Directions for this task: Below are some entries. Transcribe the lines from the one holding "The height and" to the one holding "You are a computer-use", inclusive, but not the pictures among them.

BEGIN Data

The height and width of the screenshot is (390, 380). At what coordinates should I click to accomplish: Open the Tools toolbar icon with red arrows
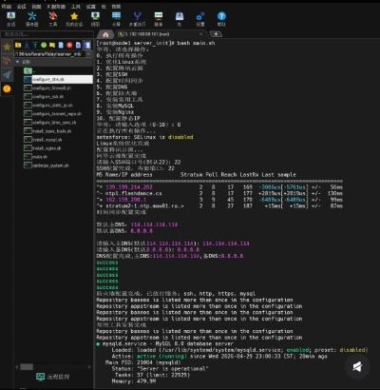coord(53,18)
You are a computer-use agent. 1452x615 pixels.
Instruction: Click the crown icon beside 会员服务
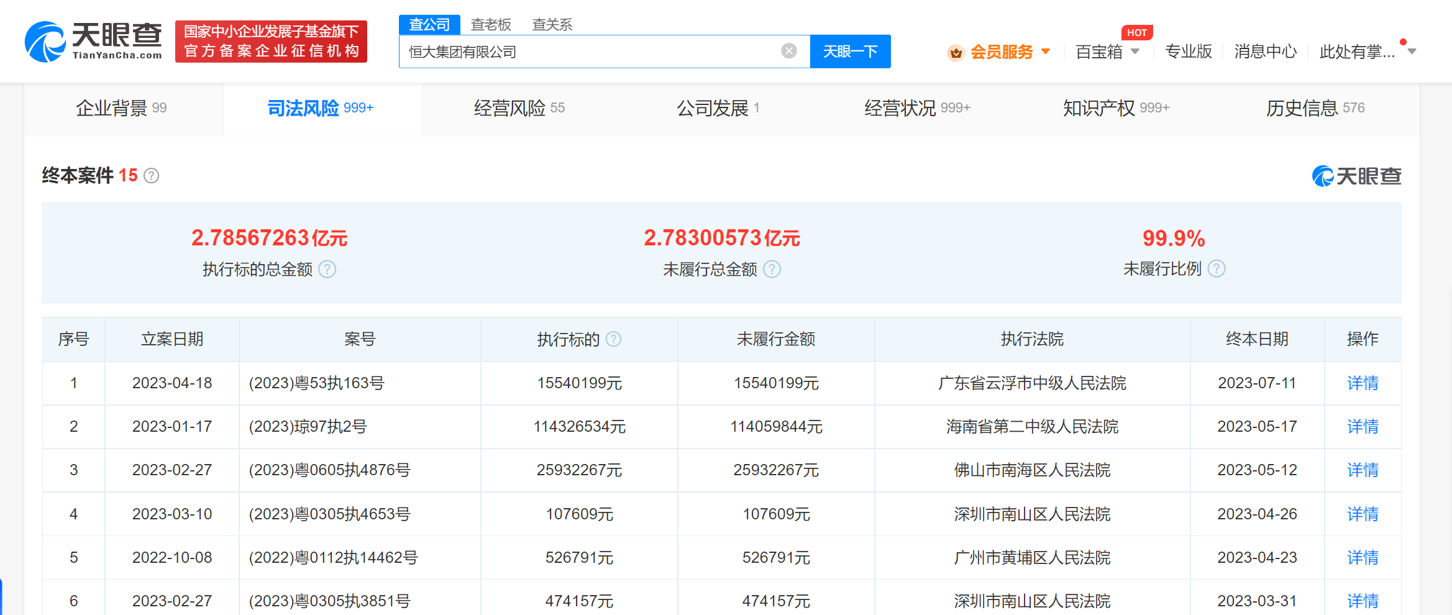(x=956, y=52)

END Data
BEGIN Data

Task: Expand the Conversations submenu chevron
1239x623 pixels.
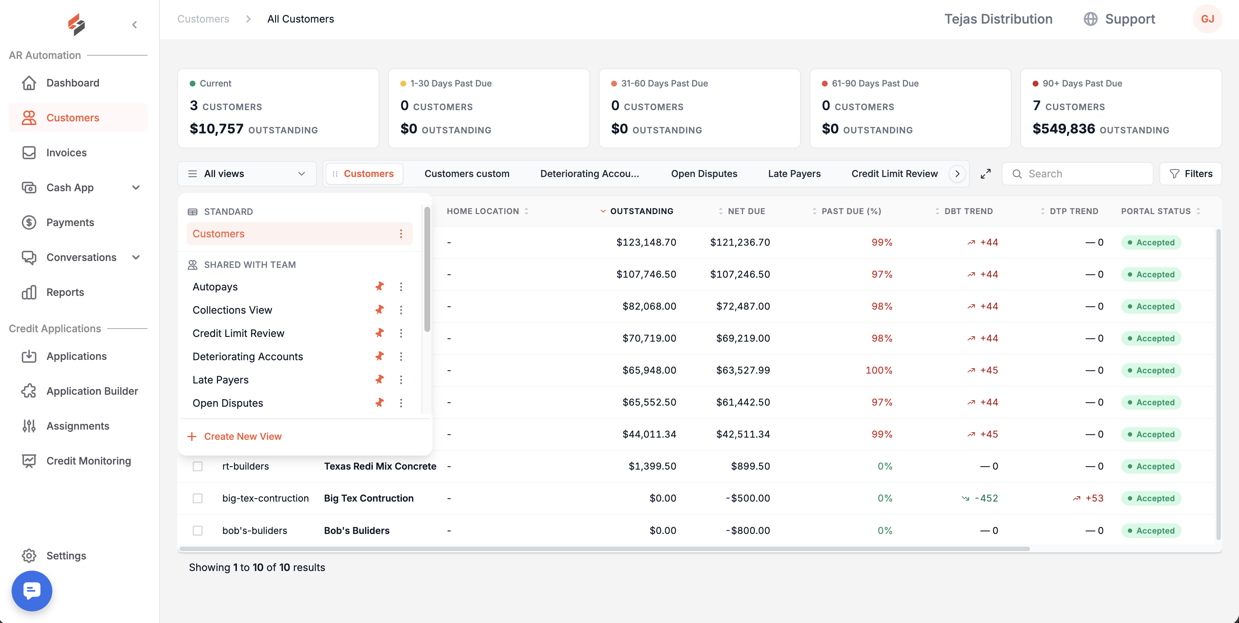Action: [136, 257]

END Data
BEGIN Data

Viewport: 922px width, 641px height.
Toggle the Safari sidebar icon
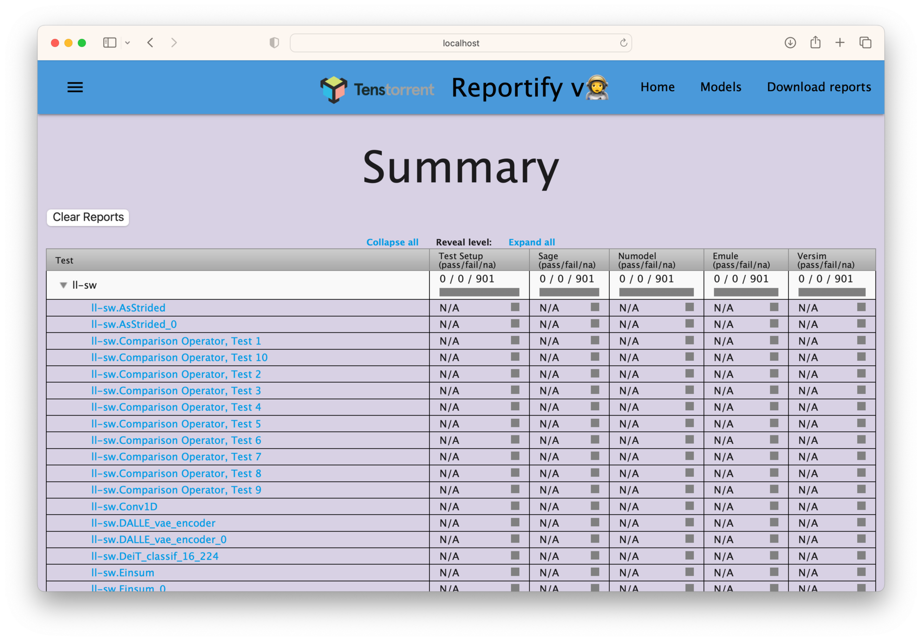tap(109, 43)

END Data

Response area:
The height and width of the screenshot is (390, 380). At what coordinates should I click to accomplish: Open the Tools toolbar icon with red arrows
coord(53,18)
You are a computer-use agent. 1452x615 pixels.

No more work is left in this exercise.